Myanmar at a Crossroads, and the Need for Sustained Pressure
Unsplash/Zinko Hein People in Myanmar organize a vigil in the days after the military coup in 2021. (file photo)
Presenting his final report to the UN Human Rights Council on 13 March 2026, outgoing Special Rapporteur Tom Andrews warned that Myanmar’s junta must not be allowed to re-normalise with impunity after more than five years of civil war and repression (Human Rights Council, 13 March 2026). The conflict has intensified: airstrikes on civilian targets rose from nine in 2021 to 1,140 in 2025; 3.6 million people are displaced; and humanitarian need is enormous.
The international community has shown measures that work, from targeted sanctions to disruption of arms supply networks, but Andrews cautioned that resolve is waning.

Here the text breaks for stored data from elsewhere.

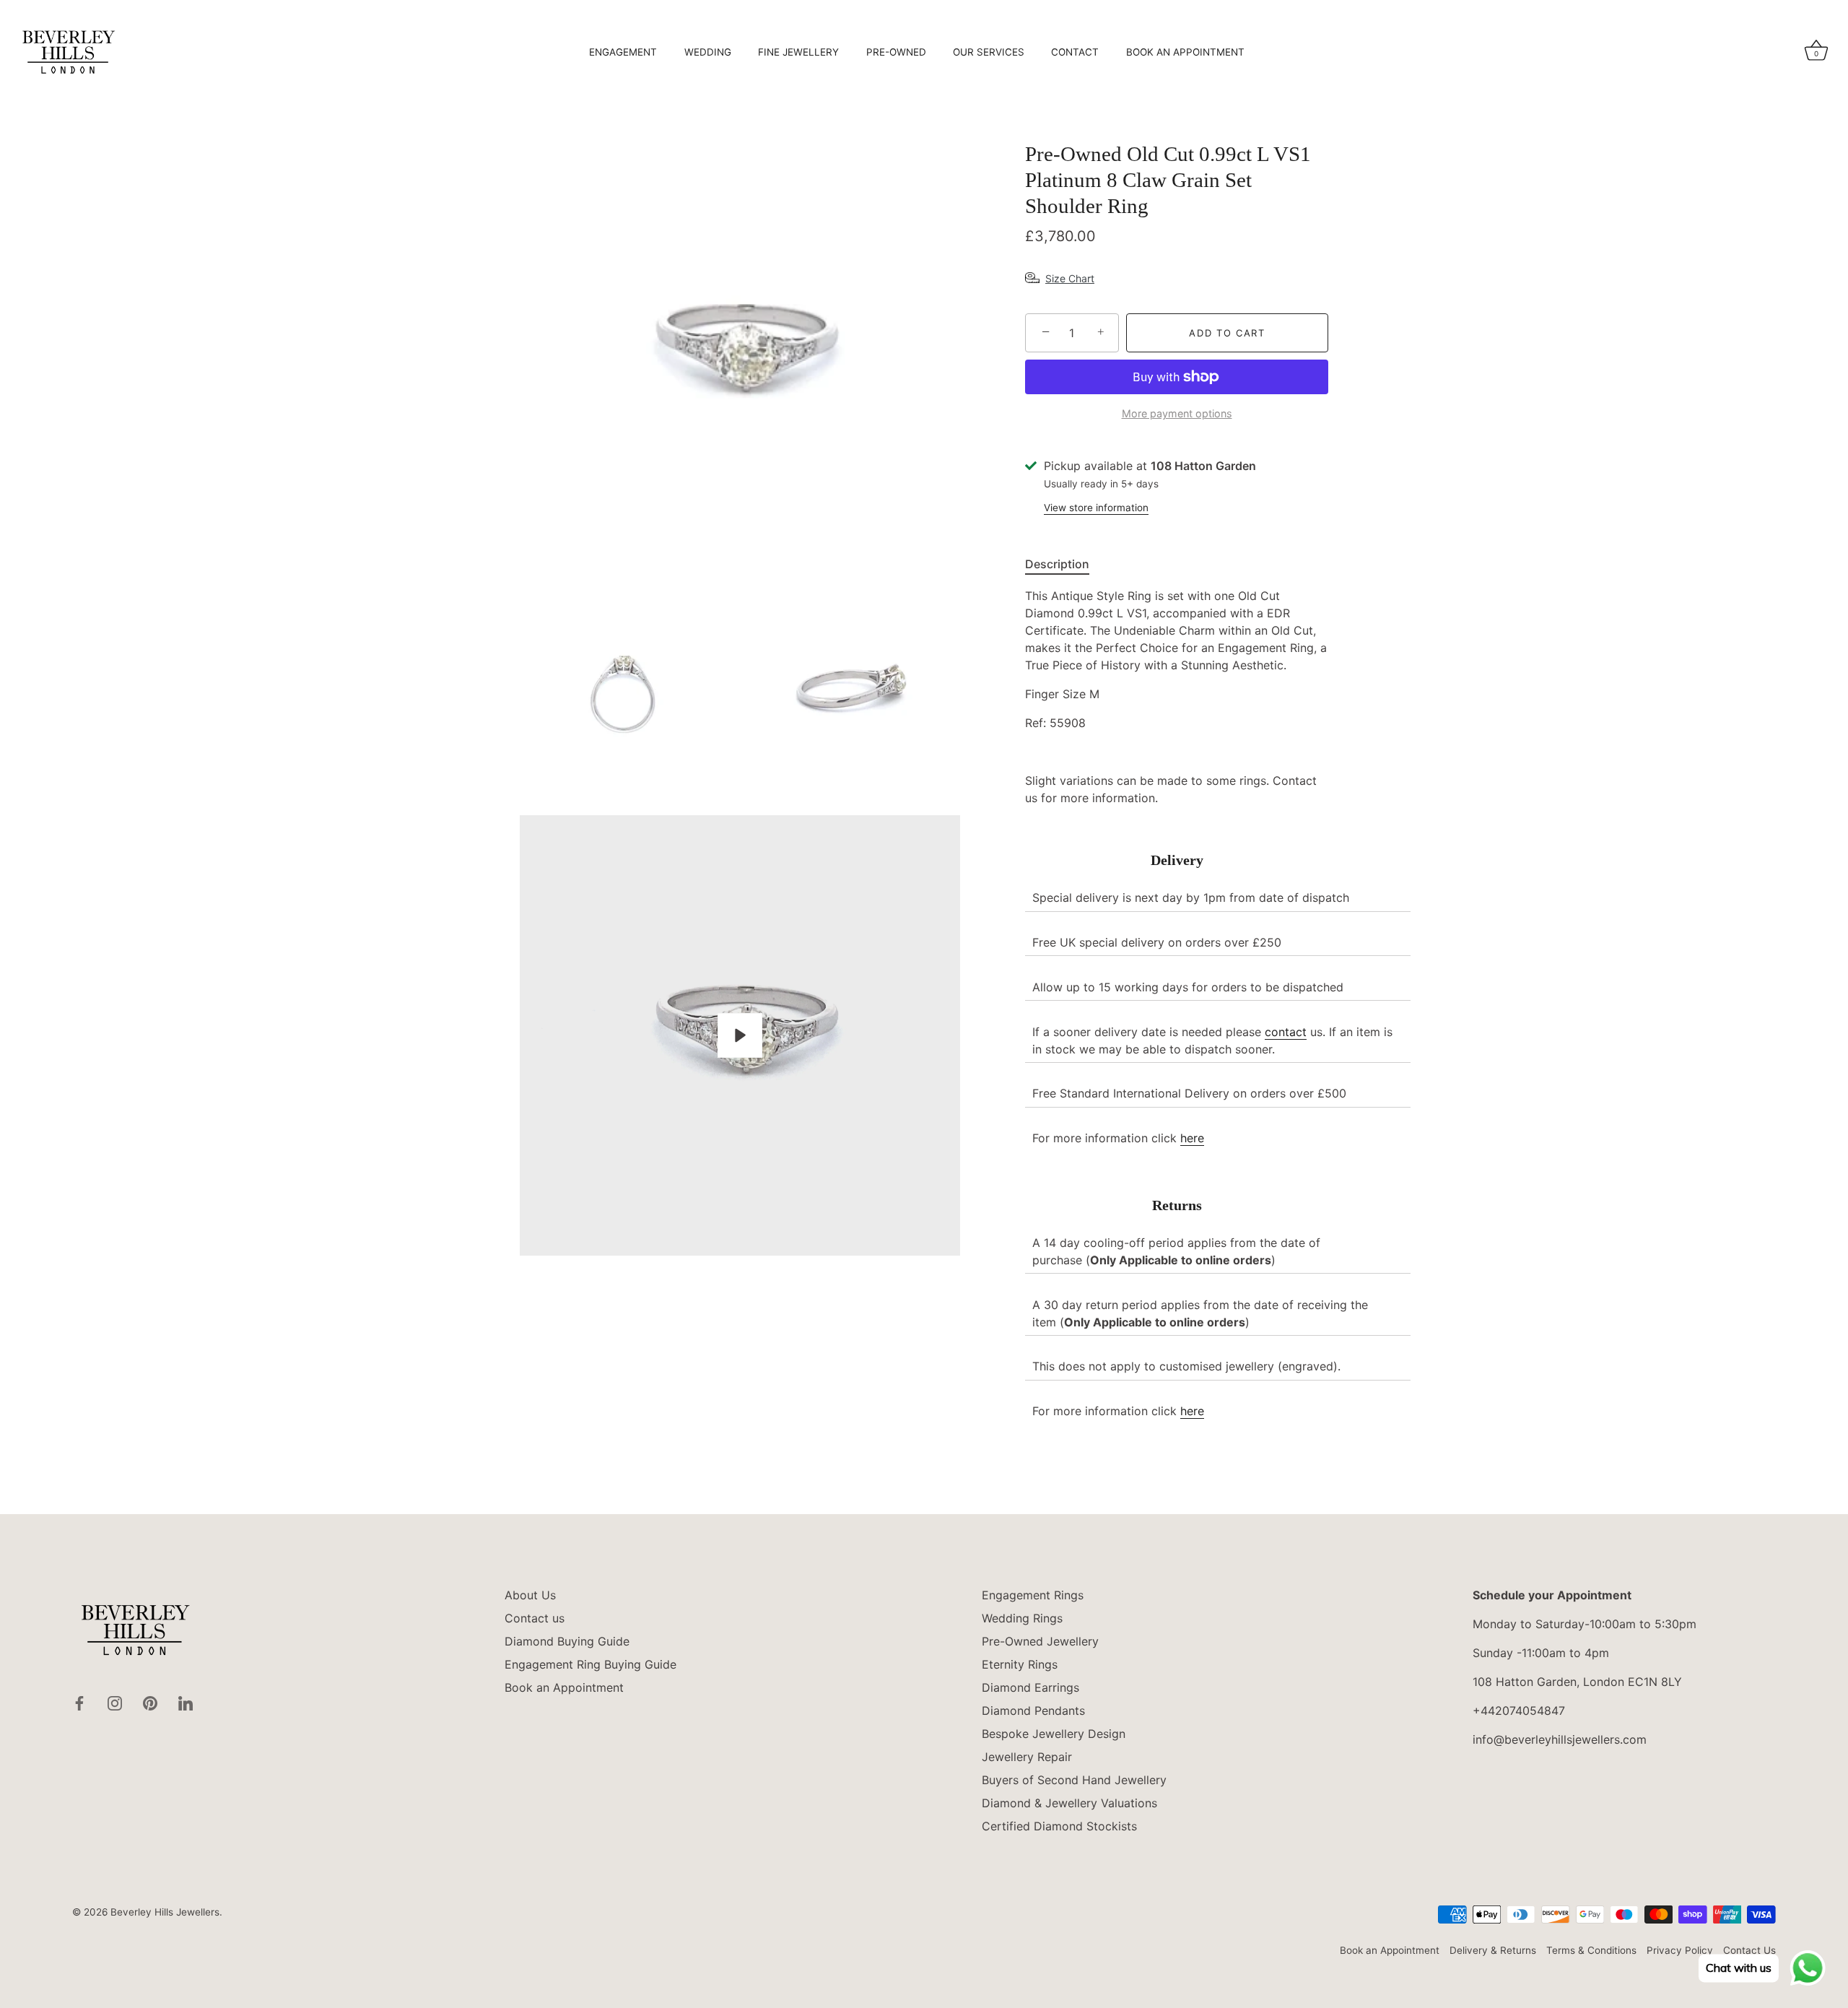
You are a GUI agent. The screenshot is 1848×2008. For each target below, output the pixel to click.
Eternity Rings (1020, 1664)
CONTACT (1075, 52)
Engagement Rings (1033, 1595)
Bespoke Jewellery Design (1053, 1733)
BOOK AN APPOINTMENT (1185, 52)
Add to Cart (1227, 333)
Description (1057, 564)
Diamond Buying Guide (567, 1641)
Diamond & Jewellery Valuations (1069, 1803)
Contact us (535, 1618)
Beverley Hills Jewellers (164, 1912)
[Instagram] (115, 1702)
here (1192, 1138)
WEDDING (707, 52)
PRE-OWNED (896, 52)
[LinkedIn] (185, 1702)
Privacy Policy (1680, 1950)
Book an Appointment (564, 1687)
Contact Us (1749, 1950)
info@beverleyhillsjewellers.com (1560, 1739)
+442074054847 (1519, 1710)
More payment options (1177, 413)
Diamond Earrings (1030, 1687)
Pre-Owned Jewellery (1040, 1641)
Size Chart (1069, 278)
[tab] (1064, 564)
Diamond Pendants (1033, 1710)
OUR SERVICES (988, 52)
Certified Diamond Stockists (1059, 1826)
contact (1286, 1032)
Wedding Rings (1022, 1618)
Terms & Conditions (1591, 1950)
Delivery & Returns (1493, 1950)
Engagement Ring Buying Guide (590, 1664)
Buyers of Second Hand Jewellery (1074, 1780)
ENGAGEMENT (623, 52)
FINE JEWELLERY (798, 52)
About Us (530, 1595)
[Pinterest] (150, 1702)
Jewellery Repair (1027, 1757)
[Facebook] (79, 1702)
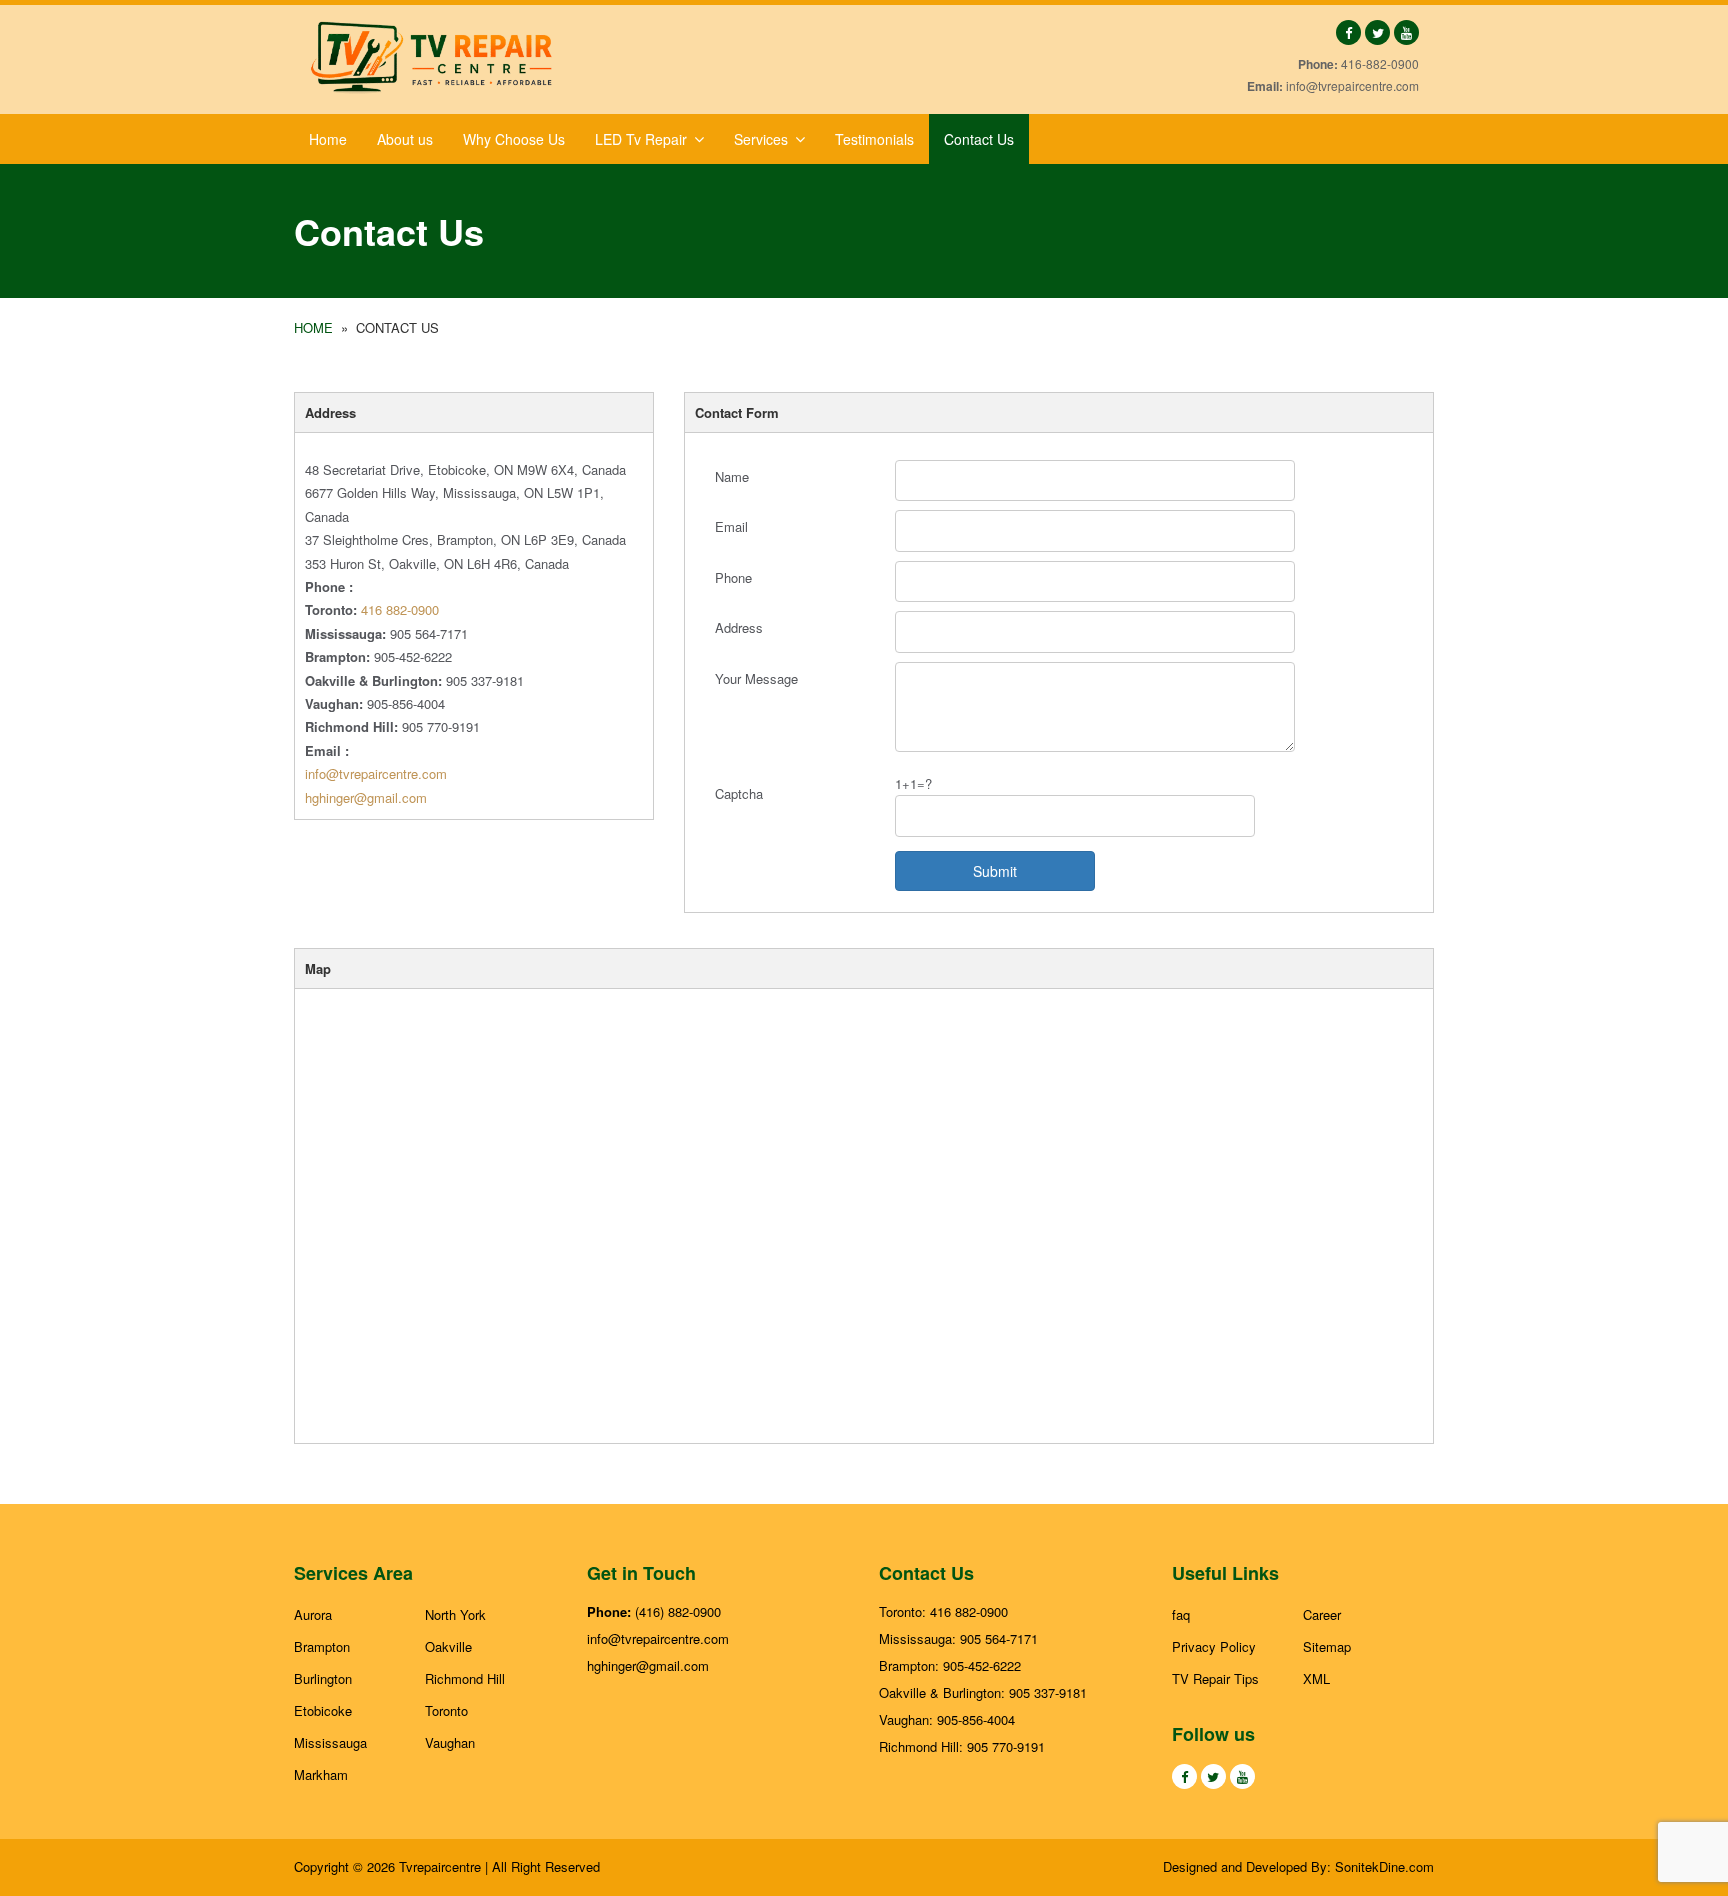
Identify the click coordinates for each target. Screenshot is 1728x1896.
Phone (733, 577)
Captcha (739, 793)
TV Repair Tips (1215, 1678)
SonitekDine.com (1384, 1866)
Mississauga (330, 1742)
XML (1316, 1678)
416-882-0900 (1380, 63)
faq (1181, 1614)
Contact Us (979, 139)
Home (328, 139)
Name (732, 476)
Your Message (756, 678)
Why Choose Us (514, 139)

The human-rights case for sustained pressure is stark: without continued isolation of the junta, the machinery of abuses—airstrikes, forced displacement, landmine contamination—will be allowed to mature into permanent patterns.
Policy must be calibrated: scale up humanitarian aid, maintain targeted sanctions and arms controls that disrupt the junta’s capacity, support cross-border assistance where possible, and bolster documentation for future accountability. Above all, donor fatigue must be resisted; civilians in Myanmar need durable international solidarity to prevent further rights erosion.